話し合いを重ねる中で、校内の授業環境や生活は少しずつ改善されてきましたが、校外での宿泊学習や修学旅行では、リフト付きバスが使えないなど、「親の付き添いなく、みんなと一緒に参加したい」という当然の願いはかなえられませんでした。また、教育委員会は「学校看護師配置要項」を作成して医療的ケア児の受け入れに前向きな方針を示しましたが、実施については親の付き添いを条件とするかのような表記があるなど、会としては納得できないため改正を求めています。同時に対策的な学校看護師配置のための「要項」ではなく、すべての子どもの人権と教育権を保障する「ともに学び、ともに生きる教育」の理念を掲げた、大綱的な「要綱」を作るよう取り組んでいます。
ユウタロウさんは中学校を卒業しましたが、枚方市内の医療的ケアを必要とする子をはじめ、すべての児童や生徒が、親の付き添いなく、みんなと一緒に学び育つことができるよう、現在も定期的に市教育委員会と話し合いを持っています。
<2021年現在“親の付き添いをなくす会”の成果と課題>▼医療的ケアが必要な児童生徒が在籍する市内の小中学校に、すべて看護師を配置する。身分は非常勤。
▼教育委員会に常勤の看護師2名を配置して、各学校の看護師が休みを取るなど不在のときに、学校に派遣して看護師不在の状況を作らない。
▼校外学習や泊を伴う行事にも、必ず看護師が付き添う。実態として、親の付き添いを求められることはなくなっている。
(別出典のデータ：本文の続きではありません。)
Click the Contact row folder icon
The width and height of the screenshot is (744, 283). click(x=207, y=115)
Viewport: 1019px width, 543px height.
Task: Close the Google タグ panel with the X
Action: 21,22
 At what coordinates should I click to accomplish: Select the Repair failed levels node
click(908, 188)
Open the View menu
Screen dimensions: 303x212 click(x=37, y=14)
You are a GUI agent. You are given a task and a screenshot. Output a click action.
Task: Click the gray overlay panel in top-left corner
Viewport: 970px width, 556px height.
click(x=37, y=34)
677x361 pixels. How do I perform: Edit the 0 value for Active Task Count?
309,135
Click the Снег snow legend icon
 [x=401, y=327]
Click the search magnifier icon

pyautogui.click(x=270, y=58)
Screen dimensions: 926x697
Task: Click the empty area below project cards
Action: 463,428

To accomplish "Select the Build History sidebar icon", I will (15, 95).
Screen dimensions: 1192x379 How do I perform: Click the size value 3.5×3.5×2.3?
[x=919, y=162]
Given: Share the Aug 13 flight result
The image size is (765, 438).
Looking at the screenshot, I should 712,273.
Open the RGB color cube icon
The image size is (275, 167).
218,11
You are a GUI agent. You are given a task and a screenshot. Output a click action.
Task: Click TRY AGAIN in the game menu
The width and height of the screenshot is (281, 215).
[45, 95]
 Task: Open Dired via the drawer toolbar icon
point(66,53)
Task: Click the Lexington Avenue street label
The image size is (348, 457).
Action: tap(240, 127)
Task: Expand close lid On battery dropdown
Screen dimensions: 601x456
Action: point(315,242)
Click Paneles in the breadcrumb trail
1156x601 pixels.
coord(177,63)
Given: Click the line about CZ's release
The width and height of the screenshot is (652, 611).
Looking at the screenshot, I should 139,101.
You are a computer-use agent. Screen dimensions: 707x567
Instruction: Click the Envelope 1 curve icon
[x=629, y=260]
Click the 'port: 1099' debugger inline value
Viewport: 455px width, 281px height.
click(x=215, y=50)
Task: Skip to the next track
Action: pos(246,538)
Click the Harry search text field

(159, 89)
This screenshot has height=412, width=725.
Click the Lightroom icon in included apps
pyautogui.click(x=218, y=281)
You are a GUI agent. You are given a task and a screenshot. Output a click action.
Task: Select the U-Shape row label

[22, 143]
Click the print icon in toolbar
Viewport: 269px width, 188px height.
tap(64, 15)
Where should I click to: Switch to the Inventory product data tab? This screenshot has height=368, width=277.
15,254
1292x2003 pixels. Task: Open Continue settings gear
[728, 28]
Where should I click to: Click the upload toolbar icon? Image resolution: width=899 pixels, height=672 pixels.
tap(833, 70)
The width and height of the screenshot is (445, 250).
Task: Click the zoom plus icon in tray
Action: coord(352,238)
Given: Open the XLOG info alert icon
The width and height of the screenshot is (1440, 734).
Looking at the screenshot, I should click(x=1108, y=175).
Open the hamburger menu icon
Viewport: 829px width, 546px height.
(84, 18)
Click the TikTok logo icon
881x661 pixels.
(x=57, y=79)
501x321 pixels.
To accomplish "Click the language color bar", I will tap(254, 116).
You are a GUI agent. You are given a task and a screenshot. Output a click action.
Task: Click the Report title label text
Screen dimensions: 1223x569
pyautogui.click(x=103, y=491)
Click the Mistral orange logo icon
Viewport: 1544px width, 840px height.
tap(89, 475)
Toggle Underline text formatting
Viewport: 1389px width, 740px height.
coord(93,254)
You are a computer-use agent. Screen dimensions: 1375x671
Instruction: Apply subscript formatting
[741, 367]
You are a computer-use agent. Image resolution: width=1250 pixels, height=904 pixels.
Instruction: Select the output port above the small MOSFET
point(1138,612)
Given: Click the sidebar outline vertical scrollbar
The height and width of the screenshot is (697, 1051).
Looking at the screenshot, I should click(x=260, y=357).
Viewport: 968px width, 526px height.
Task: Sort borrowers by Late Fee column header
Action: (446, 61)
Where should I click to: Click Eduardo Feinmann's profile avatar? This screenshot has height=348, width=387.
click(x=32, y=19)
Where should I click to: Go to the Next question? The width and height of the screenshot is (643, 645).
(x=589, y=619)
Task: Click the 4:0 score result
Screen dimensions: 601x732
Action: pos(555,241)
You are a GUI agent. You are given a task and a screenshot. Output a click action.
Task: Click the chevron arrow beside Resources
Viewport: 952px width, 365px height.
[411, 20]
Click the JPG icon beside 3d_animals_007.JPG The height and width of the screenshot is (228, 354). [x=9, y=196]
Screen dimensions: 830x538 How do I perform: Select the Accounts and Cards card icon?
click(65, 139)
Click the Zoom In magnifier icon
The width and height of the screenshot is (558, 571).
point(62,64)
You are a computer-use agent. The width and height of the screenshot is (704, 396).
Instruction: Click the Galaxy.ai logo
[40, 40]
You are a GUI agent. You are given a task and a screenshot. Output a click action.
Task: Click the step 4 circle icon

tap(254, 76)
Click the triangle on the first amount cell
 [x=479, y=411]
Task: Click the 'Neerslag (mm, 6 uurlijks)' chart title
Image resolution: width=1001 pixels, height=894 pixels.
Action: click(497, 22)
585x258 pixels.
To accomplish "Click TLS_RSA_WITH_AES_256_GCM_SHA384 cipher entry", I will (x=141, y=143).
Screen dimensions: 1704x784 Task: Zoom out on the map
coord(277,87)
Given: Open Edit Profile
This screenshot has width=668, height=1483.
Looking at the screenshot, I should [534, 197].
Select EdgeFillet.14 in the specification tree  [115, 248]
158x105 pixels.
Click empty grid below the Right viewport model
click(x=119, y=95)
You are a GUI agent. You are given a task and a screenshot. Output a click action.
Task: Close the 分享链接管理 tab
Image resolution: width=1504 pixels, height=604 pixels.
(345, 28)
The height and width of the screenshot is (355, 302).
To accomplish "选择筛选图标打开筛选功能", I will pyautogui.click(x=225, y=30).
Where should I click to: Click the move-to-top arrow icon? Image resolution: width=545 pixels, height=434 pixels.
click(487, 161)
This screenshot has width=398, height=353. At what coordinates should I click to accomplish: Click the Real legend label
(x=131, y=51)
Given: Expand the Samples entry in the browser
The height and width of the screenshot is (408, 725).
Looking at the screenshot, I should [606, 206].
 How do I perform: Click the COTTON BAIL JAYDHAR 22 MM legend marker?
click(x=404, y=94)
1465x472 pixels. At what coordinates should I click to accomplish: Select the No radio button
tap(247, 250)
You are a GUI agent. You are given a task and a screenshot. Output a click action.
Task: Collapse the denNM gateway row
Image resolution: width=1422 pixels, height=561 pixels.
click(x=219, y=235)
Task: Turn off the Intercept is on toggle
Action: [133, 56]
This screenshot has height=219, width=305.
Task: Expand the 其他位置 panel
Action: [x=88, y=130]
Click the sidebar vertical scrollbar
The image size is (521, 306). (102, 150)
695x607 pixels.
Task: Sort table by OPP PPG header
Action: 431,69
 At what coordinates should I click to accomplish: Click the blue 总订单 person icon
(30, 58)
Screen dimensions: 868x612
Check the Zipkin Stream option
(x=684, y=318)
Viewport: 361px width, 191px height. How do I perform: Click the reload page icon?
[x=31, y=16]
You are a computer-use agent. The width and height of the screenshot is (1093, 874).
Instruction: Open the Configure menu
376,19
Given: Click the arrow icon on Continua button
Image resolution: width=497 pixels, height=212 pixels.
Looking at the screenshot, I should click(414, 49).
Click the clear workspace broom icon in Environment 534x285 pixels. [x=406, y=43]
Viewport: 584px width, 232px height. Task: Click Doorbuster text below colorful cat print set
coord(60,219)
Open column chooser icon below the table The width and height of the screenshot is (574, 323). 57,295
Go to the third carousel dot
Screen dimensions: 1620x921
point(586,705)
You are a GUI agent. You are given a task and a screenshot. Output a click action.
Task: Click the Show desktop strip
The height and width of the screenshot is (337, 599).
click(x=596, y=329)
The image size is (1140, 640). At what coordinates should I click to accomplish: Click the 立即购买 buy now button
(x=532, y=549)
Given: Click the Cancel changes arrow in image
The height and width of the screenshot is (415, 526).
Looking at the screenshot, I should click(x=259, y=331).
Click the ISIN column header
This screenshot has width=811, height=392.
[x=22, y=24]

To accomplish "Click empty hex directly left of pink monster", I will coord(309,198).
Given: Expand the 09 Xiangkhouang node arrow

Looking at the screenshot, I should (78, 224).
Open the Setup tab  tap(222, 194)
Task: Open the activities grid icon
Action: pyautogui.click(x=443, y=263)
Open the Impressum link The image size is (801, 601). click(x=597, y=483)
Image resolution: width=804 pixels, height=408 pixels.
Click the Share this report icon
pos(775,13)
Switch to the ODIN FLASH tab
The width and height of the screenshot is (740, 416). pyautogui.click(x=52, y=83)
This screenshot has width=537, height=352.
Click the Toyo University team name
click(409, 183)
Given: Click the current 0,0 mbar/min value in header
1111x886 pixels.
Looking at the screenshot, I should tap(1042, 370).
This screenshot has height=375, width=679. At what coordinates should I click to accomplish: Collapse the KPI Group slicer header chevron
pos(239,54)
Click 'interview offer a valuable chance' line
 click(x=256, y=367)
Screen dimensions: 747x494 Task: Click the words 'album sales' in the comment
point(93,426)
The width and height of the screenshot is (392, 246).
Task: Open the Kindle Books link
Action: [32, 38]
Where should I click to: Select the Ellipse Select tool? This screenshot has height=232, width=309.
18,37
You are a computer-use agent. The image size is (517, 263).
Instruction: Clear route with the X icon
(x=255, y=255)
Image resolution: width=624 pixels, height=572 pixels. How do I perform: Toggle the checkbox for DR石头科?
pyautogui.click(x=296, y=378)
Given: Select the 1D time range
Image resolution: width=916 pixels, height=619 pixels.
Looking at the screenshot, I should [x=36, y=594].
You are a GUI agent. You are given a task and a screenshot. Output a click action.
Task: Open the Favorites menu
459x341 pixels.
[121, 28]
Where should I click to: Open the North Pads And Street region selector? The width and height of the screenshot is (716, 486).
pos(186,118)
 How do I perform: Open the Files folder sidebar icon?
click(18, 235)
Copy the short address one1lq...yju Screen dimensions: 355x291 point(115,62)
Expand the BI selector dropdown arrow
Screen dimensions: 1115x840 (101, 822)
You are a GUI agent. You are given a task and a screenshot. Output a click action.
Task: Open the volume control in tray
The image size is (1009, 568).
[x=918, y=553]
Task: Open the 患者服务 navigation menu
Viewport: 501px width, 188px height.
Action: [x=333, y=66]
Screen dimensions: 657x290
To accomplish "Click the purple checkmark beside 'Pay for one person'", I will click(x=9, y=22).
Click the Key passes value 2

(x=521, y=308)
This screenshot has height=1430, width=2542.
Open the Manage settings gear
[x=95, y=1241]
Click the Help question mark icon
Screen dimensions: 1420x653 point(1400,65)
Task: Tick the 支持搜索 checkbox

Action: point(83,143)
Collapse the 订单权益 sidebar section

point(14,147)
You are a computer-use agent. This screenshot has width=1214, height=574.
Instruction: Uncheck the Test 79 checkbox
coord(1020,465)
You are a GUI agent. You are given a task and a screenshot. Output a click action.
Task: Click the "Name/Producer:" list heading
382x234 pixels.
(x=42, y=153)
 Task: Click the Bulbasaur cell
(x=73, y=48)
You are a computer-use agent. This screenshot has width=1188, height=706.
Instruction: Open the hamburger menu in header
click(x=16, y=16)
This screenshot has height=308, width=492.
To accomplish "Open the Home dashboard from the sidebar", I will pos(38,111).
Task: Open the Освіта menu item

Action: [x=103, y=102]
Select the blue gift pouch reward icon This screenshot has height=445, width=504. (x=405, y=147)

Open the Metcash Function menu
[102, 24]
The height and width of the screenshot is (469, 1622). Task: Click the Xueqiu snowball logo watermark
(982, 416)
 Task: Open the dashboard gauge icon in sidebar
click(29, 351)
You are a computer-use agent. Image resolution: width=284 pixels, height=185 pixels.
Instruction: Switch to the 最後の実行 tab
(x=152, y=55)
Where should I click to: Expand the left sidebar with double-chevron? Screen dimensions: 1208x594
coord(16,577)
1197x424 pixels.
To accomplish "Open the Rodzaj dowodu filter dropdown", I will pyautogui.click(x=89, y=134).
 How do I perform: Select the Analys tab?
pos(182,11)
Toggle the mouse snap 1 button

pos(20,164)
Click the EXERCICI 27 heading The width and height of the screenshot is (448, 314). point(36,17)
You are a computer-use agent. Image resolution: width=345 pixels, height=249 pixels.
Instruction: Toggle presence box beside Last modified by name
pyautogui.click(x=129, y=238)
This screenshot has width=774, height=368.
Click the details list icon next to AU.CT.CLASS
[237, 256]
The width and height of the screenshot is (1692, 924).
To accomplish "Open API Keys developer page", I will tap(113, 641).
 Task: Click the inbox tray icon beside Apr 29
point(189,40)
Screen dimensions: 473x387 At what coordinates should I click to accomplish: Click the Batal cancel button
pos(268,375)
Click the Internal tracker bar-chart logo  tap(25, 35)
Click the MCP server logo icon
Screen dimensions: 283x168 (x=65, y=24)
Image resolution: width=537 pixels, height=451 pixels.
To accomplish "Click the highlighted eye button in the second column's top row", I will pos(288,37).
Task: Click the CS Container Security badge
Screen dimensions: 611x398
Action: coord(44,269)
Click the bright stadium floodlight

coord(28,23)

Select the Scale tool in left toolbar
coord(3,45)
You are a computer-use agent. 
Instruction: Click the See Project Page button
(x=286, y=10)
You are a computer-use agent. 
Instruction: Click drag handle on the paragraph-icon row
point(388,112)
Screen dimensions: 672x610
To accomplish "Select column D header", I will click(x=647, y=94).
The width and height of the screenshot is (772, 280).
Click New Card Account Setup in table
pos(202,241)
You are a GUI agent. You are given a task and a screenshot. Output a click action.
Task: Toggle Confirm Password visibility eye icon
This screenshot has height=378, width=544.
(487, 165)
▼「学校看護師派遣要項※ 第6条 5医療的ケアの実施にあたって次の各号に示すことを、保護者の役割として保護者が承知していること」で、特に「(5)児童生徒等の体調不良時や看護師の欠員、並びに看護師のやむを得ぬ休暇の場合等における医療的ケアの実施。」の問題性を教育委員会が認め、訂正を約束させた。しかし、まだ削除や文言の訂正はされていない。
▼修学旅行など、泊を伴う行事において、リフト付きバスの使用が認められていない。理由は、交通費の上乗せ分を他の児童・生徒に負担させることができないと。大阪府教委に対してもバス使用の「差額」負担を要求しているが、実現していない。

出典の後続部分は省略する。